Certamente, muitos de vocês podem estar dizendo a si mesmos - ou direcionando a palavra a mim - que os quadrinhos já são contemplados no livro didático, então não haveria razão por toda essa preocupação. Eu devo admitir que, para o fim de trazer os quadrinhos para dentro da sala de aula, o livro didático tem nos servido bem. Numa página ou noutra, eles aparecem, ora abrindo a cancela para uma incursão cognitiva, ora cobrando o uso dos conhecimentos adquiridos. Vamos refletir sobre a minha realidade, na qual eu tenho um pouco mais de propriedade para falar a respeito. Nos livros didáticos de Geografia, os quadrinhos os quadrinhos tendem a aparecer sobretudo na seção de atividades. Por um lado, isso já pode ser considerado uma vitória, porque não faz muito tempo que sua mera presença em sala de aula era considerada subversiva. Por outro, existe uma série de fatores que precisam ser levados em conta antes nos acomodarmos com os atuais livros didáticos.


Não quero me estender muito a respeito do livro didático por agora, mas considerem o que eu tenho a dizer. Enquanto um instrumento didático, o livro didático tem nos oferecido um caminho para nossas incursões docentes, em especial para aqueles que estão iniciando a vida no professorado. Mas, ao menos no Ensino Fundamental, o livro didático de Geografia está repleto de conteúdo e atividades. Ao mesmo tempo, a disciplina perdeu hora de aula, após a reforma do ensino básico, e, agora, seus professores (e os de outras disciplinas também) estão cada vez mais a mercê do “dar aula”, pois é preciso contemplar uma ampla gama de conteúdo programático e corresponder às exigências e expectativas da administração escolar e das famílias dos alunos, no que tange a dar conta de livros didáticos tão caros (no caso das escolas privadas). Diante disso, se desejamos romper com as barreiras da tradicionalidade, ao mesmo tempo em que nos mantenhamos sãos e empregados, o livro didático não pode ser nada mais que um dos instrumentos didáticos. Há que se fazer uso dele, mas com moderação. E, assim, selecionamos o que nos é mais interessante e complementamos nossas aulas com outros materiais. Ou seja, fazer uso de todas as atividades do livro didático é no mínimo inviável, para não dizer também contraprodutivo.

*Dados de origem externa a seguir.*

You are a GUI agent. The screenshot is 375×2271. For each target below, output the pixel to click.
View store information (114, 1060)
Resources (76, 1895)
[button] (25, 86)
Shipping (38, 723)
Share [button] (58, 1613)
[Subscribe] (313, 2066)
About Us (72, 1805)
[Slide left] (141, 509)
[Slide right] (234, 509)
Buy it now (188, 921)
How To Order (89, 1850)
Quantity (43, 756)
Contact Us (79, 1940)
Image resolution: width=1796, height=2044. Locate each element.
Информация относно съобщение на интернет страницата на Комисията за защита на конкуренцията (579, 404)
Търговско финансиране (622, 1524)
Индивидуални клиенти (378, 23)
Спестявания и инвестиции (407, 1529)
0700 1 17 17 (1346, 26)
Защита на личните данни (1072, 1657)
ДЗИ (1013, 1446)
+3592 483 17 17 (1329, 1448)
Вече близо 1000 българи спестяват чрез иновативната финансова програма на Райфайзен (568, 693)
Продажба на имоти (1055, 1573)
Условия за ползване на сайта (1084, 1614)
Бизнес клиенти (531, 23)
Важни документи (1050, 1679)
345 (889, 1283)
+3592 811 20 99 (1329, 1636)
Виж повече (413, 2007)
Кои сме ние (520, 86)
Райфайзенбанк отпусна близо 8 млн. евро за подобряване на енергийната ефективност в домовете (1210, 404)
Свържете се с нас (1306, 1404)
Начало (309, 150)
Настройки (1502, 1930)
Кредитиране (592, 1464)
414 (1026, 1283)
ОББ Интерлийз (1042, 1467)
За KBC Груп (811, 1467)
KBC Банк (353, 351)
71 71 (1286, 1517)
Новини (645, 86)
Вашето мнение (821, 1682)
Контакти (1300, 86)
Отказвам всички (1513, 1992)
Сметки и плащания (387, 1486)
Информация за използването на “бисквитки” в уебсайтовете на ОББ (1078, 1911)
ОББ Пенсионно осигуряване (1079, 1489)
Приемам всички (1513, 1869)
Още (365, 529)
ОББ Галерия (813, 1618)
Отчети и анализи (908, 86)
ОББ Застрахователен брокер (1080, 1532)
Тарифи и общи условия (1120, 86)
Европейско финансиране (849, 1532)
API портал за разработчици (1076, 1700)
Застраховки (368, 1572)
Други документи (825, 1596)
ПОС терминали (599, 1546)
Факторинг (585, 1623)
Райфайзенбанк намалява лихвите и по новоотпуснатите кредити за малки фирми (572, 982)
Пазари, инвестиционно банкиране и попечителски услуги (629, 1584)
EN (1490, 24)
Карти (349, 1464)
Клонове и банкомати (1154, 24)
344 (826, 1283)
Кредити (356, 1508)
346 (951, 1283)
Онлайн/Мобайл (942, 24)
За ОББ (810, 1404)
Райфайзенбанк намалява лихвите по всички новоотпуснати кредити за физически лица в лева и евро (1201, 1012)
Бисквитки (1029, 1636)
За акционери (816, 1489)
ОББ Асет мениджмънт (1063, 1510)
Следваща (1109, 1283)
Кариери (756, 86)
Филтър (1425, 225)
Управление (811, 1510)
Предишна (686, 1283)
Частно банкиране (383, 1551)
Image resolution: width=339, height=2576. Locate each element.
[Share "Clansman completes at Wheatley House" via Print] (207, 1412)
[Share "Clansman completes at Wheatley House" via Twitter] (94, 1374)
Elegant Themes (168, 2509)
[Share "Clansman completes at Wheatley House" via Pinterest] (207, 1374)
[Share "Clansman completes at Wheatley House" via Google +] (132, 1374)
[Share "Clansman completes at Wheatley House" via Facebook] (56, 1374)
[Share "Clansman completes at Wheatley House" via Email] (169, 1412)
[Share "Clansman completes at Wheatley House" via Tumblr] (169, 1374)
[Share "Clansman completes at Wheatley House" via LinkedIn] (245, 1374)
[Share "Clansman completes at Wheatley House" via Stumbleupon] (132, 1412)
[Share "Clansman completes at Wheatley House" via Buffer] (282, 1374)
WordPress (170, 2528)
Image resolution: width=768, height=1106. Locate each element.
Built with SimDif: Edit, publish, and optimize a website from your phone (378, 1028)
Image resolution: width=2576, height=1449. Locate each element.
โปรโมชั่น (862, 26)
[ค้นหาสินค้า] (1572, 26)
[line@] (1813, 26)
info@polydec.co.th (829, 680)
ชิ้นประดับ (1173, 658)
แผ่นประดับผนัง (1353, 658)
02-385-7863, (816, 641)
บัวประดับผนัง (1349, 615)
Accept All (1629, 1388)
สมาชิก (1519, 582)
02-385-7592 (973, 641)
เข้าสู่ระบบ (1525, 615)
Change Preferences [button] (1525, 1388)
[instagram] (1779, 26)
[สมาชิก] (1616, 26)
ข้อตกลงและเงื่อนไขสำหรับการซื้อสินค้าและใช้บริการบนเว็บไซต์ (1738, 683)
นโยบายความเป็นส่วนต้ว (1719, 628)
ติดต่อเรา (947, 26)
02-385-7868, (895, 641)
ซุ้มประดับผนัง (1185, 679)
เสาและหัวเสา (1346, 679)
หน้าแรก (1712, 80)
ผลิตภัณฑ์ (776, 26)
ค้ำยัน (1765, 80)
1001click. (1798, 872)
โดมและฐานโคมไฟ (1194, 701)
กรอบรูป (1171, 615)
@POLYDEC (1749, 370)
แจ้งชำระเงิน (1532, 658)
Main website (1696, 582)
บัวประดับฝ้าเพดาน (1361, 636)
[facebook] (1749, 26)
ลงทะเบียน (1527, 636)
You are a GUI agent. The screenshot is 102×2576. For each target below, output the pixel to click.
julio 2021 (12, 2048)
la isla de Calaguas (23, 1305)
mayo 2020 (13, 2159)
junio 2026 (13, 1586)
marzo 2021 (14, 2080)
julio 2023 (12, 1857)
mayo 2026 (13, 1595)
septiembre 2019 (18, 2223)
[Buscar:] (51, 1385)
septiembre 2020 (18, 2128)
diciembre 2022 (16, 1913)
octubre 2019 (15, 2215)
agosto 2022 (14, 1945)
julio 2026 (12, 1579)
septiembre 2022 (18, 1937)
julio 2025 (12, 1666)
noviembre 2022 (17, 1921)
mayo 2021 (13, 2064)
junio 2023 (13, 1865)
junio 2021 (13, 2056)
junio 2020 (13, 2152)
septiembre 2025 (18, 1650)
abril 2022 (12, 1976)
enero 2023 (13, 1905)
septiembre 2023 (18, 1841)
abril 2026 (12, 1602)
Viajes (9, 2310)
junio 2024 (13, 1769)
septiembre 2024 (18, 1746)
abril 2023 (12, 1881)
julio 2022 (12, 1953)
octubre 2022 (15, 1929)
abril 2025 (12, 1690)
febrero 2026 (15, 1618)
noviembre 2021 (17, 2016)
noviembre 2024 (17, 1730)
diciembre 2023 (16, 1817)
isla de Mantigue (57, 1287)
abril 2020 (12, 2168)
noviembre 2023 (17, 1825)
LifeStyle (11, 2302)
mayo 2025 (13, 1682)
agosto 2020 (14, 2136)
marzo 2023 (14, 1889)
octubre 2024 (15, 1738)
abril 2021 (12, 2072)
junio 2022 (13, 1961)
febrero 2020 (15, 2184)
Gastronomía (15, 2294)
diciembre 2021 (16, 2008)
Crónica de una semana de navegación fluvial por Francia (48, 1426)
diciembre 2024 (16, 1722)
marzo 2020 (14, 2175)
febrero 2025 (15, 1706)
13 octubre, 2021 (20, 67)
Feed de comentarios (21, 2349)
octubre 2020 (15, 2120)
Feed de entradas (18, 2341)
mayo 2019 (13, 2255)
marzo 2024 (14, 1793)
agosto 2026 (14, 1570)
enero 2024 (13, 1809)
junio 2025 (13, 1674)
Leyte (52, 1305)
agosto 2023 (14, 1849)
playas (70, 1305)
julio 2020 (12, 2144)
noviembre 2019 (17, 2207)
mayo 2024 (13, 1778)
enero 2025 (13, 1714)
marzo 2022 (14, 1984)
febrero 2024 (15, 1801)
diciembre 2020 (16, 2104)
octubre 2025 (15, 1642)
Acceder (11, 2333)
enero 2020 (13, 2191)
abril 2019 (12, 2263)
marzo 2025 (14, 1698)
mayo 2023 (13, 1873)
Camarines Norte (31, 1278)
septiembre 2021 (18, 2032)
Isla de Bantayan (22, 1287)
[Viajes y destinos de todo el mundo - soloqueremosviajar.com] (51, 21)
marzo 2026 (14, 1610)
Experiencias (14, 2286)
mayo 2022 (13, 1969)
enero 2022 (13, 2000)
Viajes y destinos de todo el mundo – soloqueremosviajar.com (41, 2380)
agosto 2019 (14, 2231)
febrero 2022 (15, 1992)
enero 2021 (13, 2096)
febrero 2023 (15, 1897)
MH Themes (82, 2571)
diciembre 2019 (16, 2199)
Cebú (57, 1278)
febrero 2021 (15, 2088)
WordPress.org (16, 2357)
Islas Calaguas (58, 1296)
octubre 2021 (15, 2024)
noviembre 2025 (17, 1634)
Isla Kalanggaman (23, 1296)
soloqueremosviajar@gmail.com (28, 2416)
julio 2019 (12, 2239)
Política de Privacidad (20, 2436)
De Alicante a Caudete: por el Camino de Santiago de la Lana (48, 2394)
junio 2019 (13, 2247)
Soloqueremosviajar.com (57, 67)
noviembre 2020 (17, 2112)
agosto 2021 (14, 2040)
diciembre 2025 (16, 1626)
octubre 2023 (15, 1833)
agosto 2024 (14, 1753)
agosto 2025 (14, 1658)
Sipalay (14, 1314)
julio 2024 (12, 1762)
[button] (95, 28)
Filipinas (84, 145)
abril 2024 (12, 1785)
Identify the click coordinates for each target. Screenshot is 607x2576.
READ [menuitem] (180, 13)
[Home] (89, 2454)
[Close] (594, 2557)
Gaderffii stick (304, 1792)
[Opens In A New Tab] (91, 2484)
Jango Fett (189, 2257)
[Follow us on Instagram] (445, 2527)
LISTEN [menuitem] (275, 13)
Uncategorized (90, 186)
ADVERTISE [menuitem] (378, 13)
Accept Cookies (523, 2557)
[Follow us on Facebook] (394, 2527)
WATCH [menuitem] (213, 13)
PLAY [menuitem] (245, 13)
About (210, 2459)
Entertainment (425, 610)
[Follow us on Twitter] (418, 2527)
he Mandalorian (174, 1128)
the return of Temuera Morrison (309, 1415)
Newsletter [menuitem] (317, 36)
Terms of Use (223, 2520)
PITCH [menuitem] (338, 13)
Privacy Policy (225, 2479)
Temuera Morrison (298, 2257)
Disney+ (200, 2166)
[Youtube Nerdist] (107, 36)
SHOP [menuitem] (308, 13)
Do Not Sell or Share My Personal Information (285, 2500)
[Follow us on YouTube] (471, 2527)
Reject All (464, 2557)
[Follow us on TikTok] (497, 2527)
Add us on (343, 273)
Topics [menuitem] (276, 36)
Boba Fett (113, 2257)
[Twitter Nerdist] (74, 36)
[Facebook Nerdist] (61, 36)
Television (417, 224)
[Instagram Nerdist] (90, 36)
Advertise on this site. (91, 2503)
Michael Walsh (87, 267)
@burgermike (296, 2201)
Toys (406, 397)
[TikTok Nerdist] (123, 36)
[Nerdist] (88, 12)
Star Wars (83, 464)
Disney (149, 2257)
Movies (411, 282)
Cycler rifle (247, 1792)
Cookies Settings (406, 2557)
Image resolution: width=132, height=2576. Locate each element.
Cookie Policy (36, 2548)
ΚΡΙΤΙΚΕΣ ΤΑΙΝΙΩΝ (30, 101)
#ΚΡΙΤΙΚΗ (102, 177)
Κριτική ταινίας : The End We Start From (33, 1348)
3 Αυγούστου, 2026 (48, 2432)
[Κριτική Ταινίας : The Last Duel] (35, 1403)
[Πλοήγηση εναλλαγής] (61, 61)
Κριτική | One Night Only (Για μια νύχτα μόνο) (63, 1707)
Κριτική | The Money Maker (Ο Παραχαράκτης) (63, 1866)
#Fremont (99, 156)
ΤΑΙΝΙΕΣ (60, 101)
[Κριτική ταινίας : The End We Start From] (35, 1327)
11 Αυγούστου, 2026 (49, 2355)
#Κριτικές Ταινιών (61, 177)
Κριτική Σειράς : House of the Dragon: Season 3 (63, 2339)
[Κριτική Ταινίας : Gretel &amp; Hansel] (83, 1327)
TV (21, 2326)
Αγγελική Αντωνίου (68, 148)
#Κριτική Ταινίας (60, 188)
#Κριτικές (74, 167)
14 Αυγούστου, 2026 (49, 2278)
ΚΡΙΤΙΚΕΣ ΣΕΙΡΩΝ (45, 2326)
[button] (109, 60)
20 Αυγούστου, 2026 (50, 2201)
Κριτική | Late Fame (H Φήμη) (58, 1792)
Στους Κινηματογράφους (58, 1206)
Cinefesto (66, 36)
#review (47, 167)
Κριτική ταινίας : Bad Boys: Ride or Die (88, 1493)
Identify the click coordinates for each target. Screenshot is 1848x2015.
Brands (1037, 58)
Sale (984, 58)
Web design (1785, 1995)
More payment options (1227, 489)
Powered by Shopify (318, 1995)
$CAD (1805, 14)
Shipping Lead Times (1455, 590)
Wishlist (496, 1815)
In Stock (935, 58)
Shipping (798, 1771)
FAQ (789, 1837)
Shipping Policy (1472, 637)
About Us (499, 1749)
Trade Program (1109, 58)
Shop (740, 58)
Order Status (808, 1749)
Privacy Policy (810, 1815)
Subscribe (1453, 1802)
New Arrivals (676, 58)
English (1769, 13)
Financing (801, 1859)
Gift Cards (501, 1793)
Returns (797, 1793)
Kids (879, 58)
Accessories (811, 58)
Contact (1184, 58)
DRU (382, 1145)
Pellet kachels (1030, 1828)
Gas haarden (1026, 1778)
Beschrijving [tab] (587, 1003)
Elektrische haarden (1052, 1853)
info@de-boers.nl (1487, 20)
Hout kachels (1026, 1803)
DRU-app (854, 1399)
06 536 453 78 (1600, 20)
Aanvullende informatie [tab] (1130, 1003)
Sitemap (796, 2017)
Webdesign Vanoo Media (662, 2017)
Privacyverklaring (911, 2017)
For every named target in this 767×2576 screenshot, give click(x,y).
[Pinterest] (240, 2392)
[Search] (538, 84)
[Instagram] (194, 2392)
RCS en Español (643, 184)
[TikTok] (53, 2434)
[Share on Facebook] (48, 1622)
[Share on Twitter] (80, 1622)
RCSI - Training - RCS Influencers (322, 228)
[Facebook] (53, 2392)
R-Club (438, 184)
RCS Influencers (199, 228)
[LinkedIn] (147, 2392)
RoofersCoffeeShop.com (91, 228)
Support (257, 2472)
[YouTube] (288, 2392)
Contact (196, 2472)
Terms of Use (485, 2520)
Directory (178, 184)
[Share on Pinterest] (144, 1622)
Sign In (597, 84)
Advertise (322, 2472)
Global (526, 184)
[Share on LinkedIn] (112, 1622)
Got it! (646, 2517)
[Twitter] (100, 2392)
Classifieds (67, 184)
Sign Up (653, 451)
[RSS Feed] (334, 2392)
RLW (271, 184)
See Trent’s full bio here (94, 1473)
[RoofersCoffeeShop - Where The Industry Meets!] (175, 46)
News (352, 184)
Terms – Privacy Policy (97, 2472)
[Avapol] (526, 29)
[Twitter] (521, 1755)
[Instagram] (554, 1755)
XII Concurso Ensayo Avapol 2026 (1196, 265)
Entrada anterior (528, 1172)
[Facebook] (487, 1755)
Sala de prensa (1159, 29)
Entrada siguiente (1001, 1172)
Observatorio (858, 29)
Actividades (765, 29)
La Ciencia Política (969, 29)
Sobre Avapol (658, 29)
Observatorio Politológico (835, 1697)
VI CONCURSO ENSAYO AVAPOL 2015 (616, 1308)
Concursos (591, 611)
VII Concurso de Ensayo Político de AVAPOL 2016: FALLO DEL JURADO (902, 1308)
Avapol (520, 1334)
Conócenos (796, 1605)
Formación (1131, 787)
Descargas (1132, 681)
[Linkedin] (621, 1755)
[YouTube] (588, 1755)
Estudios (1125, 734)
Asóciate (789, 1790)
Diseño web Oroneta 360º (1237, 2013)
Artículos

Talvez já seja possível enxergar onde eu quero chegar com essa minha pequena intromissão midi-curso. De fato, os quadrinhos aparecem vez ou outra nas aulas das disciplinas do ensino básico. Inclusive, as tiras e as charges são algumas das mais correntes. Mas, ora!, existe uma multiplicidade de tipo de quadrinhos. Existem as webcomics, os cartuns, as graphic novels, as quadrinizações de romances, os mangás, os gibis e alguns outros. Por que não fazer uso de todos eles e aproximar o conteúdo da realidade dos nossos estudantes? Esse emaranhado de material faz parte da vida das crianças e jovens, e podem ser aproveitados em sala de aula dado o seu forte potencial educativo, além de corroborarem para a sociabilização. Aliás, a imagem contida nos quadrinhos são uma fonte rica e própria de informação. Ela comunica algo mais que as palavras, além de complementá-las - e vice-versa. Lembremos que as gerações estão cada vez mais visuais e, ao invés de irmos contra a maré, forçando os alunos a lerem textos enormes, ouvirem explicações intermináveis e copiarem matéria do quadro ou de slides, as HQs caem como uma luva para aqueles que buscam levar elementos imagéticos para a sala de aula. Além do mais, para aqueles como eu que representam o Brasil como um triângulo, os quadrinhos suprem também uma necessidade artística.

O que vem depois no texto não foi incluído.